| 11:24 pm on Apr 14, 2001 (gmt 0)|
How are programs written so they are maintainable? What does
| 11:36 pm on Apr 14, 2001 (gmt 0)|
not sure what you mean, could you give some more details about what you are asking please.
| 12:52 am on Apr 15, 2001 (gmt 0)|
peiliu, when you say "maintaining the program" are you talking about maintaining updates to the results of the program, like in updating a database?
Or are you referring to updating and modifying the program itself? To modify, or maintain, an actual program, you would need the actual source code, an editor capable of working with the source code, and either a language specific compiler or the ability to interpret the program, depending on which program it is.

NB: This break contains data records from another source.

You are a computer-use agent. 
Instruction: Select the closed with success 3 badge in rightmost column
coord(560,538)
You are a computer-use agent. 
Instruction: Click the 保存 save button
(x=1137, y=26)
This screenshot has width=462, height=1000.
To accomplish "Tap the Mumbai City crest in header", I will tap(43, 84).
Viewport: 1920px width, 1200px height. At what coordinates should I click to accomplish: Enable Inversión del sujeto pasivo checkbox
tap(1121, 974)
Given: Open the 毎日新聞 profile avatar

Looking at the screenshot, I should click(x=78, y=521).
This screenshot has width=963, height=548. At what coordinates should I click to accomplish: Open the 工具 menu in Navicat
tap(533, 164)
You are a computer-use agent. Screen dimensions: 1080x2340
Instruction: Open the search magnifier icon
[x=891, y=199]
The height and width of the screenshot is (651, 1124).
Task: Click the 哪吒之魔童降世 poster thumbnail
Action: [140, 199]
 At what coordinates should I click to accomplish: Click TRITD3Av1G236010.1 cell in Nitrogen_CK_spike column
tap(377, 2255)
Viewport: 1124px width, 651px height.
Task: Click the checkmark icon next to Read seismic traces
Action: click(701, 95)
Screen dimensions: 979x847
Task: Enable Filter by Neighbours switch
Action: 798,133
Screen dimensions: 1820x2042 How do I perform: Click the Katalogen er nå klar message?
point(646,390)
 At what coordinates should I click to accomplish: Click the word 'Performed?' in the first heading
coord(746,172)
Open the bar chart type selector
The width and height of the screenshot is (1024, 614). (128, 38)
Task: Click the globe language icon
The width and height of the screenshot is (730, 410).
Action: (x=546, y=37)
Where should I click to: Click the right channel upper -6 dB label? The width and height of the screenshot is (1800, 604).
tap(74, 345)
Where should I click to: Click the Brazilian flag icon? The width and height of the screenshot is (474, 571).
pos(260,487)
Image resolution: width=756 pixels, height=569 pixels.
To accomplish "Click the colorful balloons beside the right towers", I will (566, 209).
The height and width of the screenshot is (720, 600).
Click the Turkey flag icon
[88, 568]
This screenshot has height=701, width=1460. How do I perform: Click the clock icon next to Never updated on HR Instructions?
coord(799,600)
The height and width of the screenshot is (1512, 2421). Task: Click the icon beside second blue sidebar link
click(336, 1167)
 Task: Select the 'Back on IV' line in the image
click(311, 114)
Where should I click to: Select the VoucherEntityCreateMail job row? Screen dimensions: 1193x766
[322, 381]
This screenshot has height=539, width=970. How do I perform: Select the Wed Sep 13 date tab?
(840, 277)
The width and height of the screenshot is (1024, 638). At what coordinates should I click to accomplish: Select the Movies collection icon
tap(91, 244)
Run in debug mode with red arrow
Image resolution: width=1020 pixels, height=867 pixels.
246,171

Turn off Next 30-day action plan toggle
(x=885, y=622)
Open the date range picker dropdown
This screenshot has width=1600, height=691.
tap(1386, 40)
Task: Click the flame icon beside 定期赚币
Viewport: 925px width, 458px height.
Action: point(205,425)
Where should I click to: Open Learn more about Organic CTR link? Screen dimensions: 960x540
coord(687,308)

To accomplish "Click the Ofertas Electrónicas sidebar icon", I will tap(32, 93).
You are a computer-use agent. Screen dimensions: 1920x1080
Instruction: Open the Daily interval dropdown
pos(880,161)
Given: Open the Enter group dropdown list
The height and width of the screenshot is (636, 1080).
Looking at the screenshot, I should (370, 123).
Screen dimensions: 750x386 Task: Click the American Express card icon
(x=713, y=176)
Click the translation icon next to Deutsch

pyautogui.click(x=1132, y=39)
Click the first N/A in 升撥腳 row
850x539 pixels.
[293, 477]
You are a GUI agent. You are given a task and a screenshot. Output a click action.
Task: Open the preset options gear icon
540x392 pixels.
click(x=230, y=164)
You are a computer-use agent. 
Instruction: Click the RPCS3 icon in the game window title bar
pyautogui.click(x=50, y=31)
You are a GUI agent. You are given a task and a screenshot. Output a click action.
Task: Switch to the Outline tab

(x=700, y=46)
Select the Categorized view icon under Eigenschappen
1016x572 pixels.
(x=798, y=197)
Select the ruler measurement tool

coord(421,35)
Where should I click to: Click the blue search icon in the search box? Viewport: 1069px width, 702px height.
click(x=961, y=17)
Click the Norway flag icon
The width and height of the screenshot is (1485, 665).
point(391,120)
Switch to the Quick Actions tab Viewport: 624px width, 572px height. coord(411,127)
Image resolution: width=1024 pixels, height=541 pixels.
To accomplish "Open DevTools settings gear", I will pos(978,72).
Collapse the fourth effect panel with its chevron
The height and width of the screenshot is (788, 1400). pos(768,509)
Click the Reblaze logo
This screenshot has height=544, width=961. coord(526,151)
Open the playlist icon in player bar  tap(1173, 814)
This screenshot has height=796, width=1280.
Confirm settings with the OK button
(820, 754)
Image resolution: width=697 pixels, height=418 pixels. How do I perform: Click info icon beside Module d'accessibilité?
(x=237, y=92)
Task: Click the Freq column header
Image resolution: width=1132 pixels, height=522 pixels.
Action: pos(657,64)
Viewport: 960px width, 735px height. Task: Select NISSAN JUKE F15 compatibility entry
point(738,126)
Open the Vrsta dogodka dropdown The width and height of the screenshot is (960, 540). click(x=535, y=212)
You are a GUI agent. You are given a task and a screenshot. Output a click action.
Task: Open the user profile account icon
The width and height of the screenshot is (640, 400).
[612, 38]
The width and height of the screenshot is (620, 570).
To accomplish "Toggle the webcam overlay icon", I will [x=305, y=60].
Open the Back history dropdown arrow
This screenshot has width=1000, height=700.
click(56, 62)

Perl is an interpreted language, C++ is a compiled language - the above refers to these, for example. To maintain a database program created by an application program written in one of those languages, you just need to update the database itself.
That is the difference,so the procedure depends on what you are actually trying to do.
Hope this helps,
| 7:05 am on Apr 15, 2001 (gmt 0)|
Creating a "maintainable program" usually means creating a structured program, one in which small modules perform individual tasks in logical sequence.
Many programming languages impose structure on a programmer. Early languages and techniques lacked this structure allowing programmers to jump from one piece of code to another indiscriminately and the results were often nearly impossible for another programmer to decipher or maintain.
Creating a "maintainable program" usually means including detailed explanatory comments in the code about what task a module performs. It also means including thorough documentation about a program's installation and operation.